I will find out for sure in the next 10-20 min now that I've fixed that.

By the way, how do you pass through the network port rather than virtualising it? Do you need to pass through the whole PCI device in Proxmox in the Hardware section of the VM?

Nice find. Makes sense.
To passthrough in proxmox, yes you use the Add > PCI Device. It is hardware dependent. The host system needs to have the ability. What are you using for host?

Yes! All is working now. I only wasted two days on that lol ::)

I'm running Proxmox on HP Proliant Microserver Gen10 Plus.

I do remember considering the option of passthrough but didn't do in the end for some reason..

Thanks for your help.

I'm glad to hear. You might want to consider marking the subject as solved. Edit first post and put it there at the beginning (in brackets is good too).

Quote from: cookiemonster on June 07, 2023, 11:29:09 PM
To passthrough in proxmox, yes you use the Add > PCI Device. It is hardware dependent. The host system needs to have the ability. What are you using for host?

One more question on this.. How do you access the Proxmox management webUI when you're passing through the whole PCI device? Do you have a secondary NIC on a different device that you don't passthrough for that?

Thanks

No, just set proxmox to use a static ip in the same range as your lan and that's it. For example if your LAN is in the range 192.168.10.0/24, then you set your proxmox the ip 192.168.10.5. Then your dhcp range for clients is set from 192.168.10.50 - 192.168.10.254.
Then any client like a laptop will be able to reach it without any special setup.
The problem of course is that you can't work on proxmox UI or remote terminal if there is a routing problem with OPN. For instance if your access points are served by OPN and the laptop is unable to get an ip address from dhcp.

Oh ok, I think I understand.

I assume that any NIC you passthrough to a virtual machine is not available to Proxmox in the System->Network section, which is where I usually set up the management IP (on a linux bridge).

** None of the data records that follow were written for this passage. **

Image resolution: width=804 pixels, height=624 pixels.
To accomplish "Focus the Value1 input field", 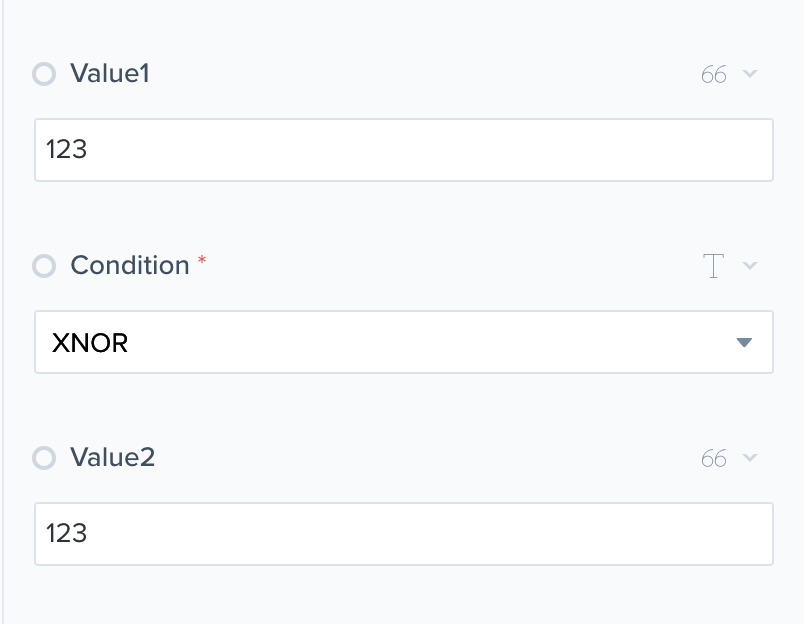I will coord(404,150).
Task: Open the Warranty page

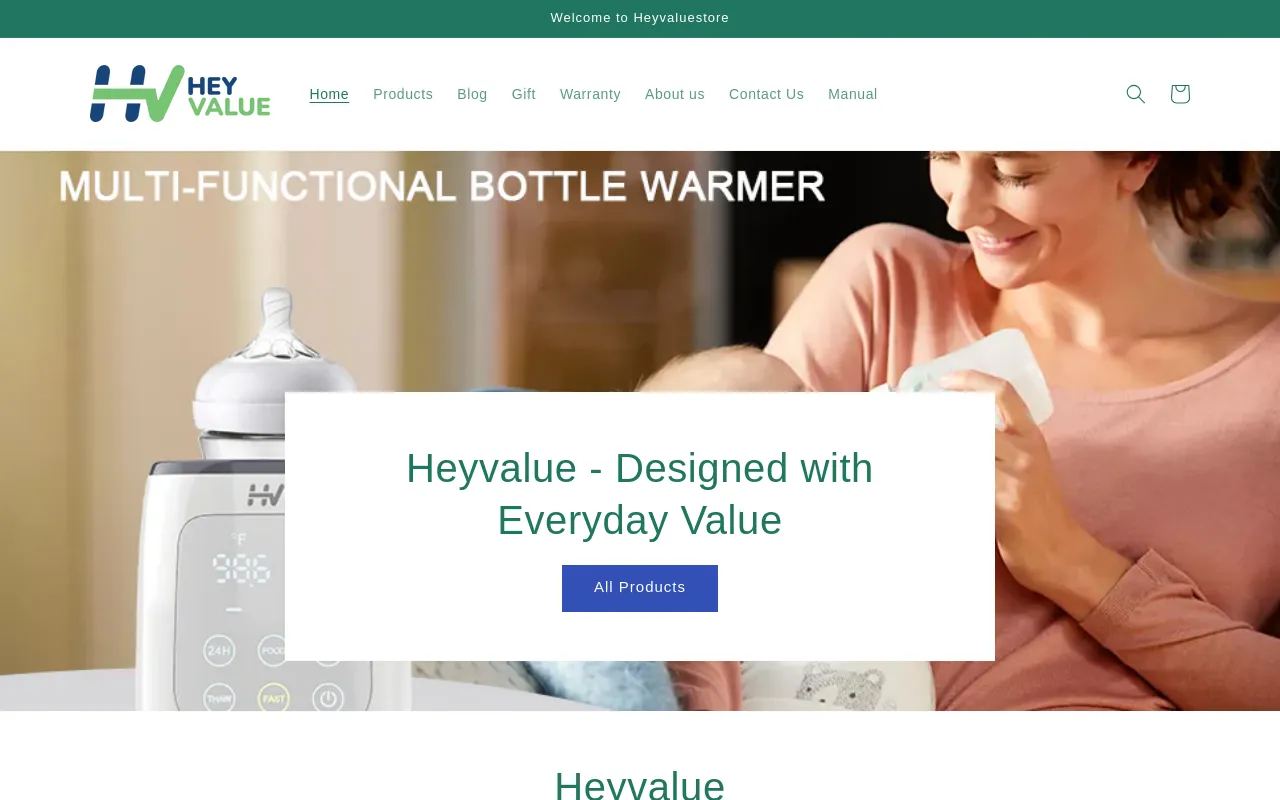Action: [x=590, y=94]
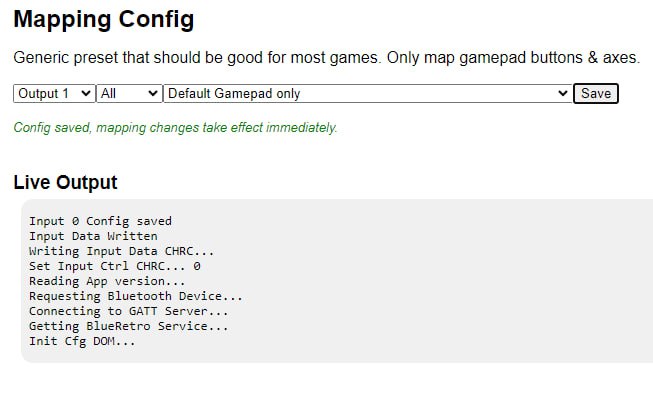The height and width of the screenshot is (403, 653).
Task: Select the Init Cfg DOM log line
Action: tap(82, 341)
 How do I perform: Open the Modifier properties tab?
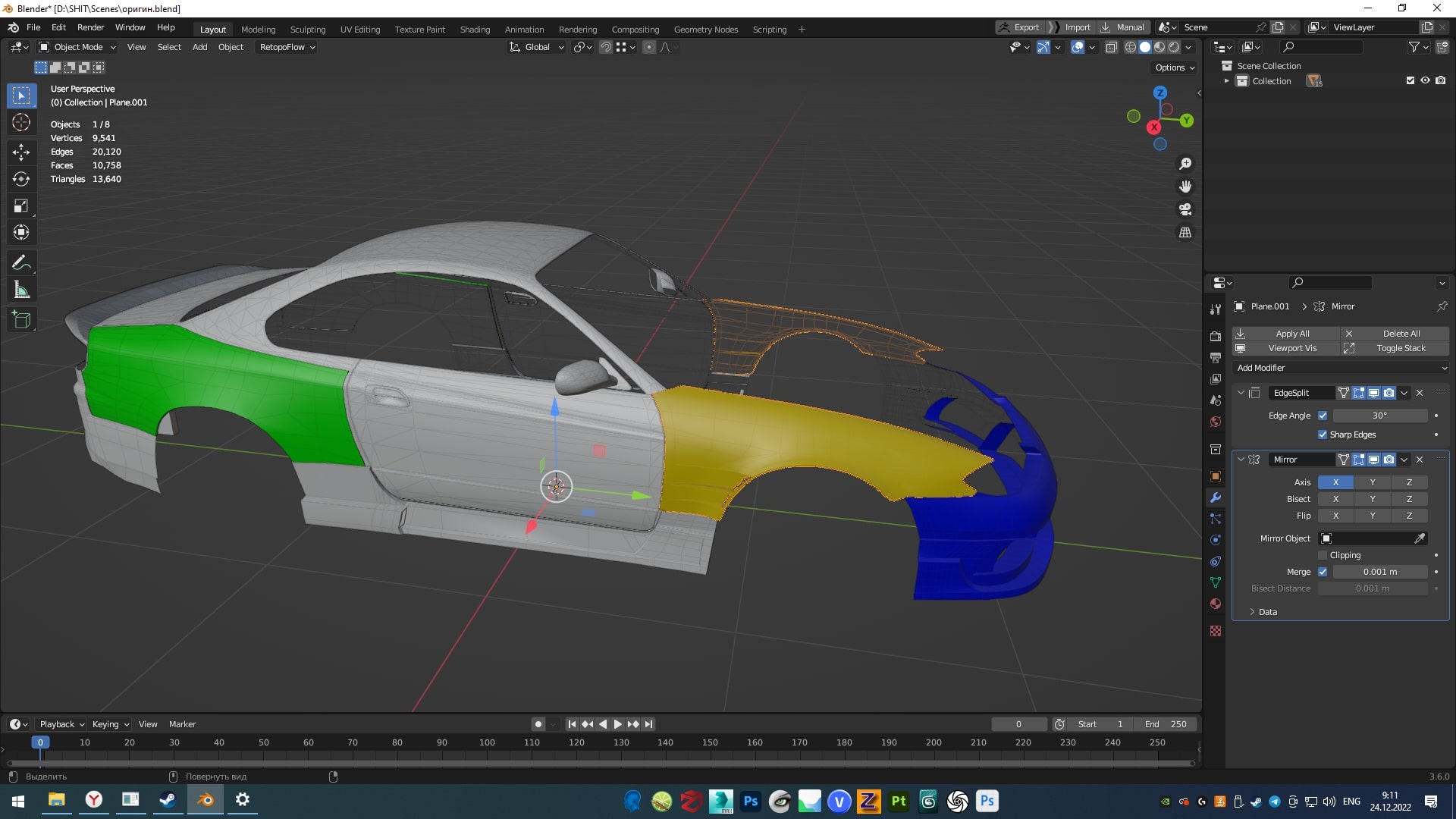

But if the Linux Bridge cannot have it's Bridge port setup to be the Network Device (since it's already passed through to a VM), if I'm understanding correctly, you set up an additional Linux Bridge (vmbrX).

You then have vmbrX connected to the OPN VM with "Bridge port" field empty and network settings matching the LAN settings for the vmbrX interface in OPN. So traffic is routed through OPN first -> NIC -> vmbrX -> Proxmox webUI.

I missed that part of the setup. You are right that if you pass through the NIC, all its setup is to be done in the VM and therefore outside Proxmox. It might be possible to set some settings in Proxmox but for my setup, I haven't needed it.
I left the default bridge in proxmox with one port assigned to it and it the static ip I assigned it to that bridge, in the same range as I mentioned earlier. The gateway for this bridge is the OPN LAN ip . This interface  is _not_ given to the OPN VM.
No need for another bridge.

Clearly this is suboptimal. If OPN is "down", I can't connect to proxmox UI. I am OK with this setup. In those cases I walk to it and work from the host directly by plugging a keyboard and monitor. The perverse nature of having the main router in a VM in a host without BMC.